▸ What you are asked to do
Check each line of the records below for the word "field" and copy those where it appears.

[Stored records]
Content starts
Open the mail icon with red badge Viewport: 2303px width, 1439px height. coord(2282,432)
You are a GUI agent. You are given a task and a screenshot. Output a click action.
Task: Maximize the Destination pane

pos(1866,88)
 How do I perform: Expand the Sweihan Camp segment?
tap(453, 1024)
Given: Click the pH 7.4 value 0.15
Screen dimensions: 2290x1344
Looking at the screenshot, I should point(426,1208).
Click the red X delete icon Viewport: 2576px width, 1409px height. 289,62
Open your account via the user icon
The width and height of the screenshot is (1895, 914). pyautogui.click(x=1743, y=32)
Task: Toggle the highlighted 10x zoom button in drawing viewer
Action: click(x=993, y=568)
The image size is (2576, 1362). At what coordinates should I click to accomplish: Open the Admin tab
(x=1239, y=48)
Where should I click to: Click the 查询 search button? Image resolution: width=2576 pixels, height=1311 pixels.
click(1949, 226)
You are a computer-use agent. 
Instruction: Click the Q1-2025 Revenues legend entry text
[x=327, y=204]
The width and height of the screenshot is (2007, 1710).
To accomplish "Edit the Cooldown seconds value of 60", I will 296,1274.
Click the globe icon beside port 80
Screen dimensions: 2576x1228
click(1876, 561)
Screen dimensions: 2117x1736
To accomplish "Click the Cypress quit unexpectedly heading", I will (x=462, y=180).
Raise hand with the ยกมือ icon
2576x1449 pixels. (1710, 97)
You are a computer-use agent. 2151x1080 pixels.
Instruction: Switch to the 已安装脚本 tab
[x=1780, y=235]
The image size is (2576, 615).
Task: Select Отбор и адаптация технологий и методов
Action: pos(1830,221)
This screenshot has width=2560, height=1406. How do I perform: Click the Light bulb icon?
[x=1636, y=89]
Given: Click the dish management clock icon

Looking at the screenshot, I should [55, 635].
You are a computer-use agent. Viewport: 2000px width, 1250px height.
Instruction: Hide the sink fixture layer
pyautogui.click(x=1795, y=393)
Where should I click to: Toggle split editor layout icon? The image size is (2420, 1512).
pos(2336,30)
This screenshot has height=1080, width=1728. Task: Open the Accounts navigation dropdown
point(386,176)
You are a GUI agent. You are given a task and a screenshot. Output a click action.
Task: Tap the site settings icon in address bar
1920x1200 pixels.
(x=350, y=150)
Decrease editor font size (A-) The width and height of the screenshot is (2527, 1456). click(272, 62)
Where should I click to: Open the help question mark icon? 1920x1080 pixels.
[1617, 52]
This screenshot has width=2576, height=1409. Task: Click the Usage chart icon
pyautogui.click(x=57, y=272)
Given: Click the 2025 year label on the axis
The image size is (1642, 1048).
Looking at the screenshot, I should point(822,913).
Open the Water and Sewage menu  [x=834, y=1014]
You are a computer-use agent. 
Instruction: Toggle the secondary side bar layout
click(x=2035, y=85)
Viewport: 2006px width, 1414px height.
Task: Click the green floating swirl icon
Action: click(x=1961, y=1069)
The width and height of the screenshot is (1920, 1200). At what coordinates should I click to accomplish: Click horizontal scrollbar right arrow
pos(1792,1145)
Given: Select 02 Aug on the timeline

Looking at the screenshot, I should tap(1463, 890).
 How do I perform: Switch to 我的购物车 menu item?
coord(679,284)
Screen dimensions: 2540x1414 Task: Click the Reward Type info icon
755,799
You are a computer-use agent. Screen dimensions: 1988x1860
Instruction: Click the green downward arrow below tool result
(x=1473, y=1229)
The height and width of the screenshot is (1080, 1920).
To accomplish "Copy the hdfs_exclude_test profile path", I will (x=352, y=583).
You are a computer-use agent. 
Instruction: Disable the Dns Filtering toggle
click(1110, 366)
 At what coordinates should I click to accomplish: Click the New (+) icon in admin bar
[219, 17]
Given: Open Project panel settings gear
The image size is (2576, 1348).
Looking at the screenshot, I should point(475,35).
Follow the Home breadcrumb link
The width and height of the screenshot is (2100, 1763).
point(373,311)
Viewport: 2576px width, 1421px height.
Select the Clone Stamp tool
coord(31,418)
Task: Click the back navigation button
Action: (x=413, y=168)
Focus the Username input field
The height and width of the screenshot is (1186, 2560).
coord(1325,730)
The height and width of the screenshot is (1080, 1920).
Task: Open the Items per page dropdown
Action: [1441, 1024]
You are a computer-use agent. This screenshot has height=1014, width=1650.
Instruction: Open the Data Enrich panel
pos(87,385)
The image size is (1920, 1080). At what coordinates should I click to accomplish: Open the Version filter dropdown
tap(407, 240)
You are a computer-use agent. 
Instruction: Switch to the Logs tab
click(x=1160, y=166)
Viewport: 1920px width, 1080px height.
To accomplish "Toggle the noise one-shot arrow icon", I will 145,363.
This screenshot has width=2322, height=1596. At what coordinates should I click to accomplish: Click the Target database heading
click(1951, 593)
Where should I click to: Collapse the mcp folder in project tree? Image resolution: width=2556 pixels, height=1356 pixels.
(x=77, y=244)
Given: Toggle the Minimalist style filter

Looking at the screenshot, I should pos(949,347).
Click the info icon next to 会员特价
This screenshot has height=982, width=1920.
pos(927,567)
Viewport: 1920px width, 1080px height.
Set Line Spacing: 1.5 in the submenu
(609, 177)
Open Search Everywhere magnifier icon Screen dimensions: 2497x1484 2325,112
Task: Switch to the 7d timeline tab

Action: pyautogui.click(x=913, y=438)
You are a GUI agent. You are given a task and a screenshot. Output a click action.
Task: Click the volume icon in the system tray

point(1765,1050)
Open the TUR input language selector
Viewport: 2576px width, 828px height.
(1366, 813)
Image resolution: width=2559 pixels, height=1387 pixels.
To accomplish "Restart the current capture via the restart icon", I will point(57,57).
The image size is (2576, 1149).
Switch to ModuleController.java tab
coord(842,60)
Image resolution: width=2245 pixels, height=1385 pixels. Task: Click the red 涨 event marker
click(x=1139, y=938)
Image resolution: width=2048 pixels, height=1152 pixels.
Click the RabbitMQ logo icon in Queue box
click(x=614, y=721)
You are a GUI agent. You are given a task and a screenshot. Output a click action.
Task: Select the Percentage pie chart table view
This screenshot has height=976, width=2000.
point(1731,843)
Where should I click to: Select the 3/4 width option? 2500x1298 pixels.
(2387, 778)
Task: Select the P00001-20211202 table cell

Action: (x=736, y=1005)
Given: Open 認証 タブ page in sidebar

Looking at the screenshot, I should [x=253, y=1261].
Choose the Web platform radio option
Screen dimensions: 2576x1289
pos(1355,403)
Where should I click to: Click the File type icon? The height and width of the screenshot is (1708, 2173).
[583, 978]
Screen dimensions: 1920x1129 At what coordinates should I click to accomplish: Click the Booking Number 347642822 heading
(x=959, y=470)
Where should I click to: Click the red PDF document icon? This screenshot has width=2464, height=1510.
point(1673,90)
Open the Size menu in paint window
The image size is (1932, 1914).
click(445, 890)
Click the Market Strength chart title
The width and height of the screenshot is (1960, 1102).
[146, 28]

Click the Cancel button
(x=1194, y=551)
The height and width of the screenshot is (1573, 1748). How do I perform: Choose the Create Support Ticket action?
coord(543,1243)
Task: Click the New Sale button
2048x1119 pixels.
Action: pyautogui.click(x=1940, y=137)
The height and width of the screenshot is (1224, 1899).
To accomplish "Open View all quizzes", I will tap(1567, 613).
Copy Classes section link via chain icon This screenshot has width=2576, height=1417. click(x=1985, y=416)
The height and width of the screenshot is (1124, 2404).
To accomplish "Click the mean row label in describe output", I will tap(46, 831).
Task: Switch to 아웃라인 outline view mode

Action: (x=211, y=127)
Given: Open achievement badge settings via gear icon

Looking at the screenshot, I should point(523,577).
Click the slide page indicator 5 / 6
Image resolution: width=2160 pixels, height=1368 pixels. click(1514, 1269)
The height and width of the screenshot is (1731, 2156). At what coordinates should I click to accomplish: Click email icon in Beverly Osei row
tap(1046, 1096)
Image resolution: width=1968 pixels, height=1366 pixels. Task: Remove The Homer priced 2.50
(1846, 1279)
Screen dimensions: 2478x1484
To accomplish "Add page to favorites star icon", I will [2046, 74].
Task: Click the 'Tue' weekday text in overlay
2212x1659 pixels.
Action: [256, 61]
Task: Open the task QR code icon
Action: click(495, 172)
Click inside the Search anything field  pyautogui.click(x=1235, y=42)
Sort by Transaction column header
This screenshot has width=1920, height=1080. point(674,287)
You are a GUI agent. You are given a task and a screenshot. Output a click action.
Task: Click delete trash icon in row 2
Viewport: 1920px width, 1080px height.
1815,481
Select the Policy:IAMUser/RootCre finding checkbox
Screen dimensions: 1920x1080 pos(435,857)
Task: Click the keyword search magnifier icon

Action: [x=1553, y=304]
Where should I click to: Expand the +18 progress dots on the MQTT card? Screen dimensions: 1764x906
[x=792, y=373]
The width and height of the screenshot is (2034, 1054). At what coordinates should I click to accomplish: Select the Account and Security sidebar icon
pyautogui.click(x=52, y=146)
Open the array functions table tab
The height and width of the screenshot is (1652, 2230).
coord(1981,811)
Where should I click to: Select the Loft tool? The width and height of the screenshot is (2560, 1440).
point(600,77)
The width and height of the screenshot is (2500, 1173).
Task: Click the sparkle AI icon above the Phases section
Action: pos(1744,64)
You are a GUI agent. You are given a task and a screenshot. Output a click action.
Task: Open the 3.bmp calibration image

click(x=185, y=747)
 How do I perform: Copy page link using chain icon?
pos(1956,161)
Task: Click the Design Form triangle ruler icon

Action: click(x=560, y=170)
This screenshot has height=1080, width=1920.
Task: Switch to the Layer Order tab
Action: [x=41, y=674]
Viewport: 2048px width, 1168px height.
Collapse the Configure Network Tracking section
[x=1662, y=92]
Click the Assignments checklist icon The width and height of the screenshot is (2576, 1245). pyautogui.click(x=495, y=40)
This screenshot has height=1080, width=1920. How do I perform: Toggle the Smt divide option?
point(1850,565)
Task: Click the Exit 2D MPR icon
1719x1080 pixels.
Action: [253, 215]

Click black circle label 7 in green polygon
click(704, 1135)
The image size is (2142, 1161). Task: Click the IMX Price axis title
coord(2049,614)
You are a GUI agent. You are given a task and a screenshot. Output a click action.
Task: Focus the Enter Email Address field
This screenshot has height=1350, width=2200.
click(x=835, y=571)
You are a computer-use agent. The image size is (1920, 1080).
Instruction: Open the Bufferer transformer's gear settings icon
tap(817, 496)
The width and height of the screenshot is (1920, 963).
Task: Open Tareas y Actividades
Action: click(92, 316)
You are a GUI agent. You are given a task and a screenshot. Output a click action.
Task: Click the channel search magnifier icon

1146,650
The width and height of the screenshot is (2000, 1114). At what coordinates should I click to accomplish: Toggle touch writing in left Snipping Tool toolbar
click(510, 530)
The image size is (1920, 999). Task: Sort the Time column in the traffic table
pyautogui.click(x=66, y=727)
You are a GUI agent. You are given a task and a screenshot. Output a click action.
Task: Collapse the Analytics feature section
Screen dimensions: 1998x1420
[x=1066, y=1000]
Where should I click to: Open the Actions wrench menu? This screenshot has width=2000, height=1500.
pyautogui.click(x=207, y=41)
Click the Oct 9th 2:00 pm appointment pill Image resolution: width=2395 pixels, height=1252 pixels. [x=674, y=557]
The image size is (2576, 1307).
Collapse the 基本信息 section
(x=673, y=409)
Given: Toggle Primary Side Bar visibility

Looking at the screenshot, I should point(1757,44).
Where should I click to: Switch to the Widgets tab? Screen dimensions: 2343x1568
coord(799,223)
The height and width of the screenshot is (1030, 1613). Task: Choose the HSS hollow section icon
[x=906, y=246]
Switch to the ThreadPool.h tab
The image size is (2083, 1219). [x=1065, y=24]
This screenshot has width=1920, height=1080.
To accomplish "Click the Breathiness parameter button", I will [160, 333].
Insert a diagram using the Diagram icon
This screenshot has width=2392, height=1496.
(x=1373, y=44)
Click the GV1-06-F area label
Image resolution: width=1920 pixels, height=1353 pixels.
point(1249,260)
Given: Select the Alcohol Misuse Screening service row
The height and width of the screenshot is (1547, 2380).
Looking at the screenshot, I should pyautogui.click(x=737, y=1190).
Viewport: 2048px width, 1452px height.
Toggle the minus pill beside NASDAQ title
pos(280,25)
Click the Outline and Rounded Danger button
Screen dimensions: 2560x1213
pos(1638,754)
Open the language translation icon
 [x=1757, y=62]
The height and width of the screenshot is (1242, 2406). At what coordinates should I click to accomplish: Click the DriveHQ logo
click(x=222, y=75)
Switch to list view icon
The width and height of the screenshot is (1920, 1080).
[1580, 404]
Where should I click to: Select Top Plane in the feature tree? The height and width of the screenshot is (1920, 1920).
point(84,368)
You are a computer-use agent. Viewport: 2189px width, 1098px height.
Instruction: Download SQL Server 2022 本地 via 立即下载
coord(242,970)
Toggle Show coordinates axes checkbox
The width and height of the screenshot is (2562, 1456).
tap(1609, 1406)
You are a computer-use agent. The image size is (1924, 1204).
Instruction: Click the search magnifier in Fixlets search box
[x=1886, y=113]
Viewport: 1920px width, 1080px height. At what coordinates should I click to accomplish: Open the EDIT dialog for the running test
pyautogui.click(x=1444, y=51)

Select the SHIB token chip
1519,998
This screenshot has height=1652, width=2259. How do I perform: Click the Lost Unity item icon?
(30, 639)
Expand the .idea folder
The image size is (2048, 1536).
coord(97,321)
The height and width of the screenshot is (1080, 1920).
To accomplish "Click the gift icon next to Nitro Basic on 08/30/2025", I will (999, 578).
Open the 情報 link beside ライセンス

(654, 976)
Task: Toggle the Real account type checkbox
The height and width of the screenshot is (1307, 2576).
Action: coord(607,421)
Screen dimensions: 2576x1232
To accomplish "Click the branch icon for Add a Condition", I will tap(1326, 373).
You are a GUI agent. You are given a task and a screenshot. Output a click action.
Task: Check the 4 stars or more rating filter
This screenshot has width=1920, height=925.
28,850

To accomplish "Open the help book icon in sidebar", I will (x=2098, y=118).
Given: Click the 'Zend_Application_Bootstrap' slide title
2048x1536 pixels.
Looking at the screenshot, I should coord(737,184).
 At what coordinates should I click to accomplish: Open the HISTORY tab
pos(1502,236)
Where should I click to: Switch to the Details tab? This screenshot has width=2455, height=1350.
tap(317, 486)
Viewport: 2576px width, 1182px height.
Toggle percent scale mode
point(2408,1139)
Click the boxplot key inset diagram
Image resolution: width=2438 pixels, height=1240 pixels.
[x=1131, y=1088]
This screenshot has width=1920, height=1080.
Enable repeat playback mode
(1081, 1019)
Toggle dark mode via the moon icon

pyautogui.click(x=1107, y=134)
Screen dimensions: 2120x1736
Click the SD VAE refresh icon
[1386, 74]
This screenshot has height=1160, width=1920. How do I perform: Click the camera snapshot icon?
Content ends
▸ Answer to this exercise
Focus the Username input field
Click inside the Search anything field  pyautogui.click(x=1235, y=42)
Task: Focus the Enter Email Address field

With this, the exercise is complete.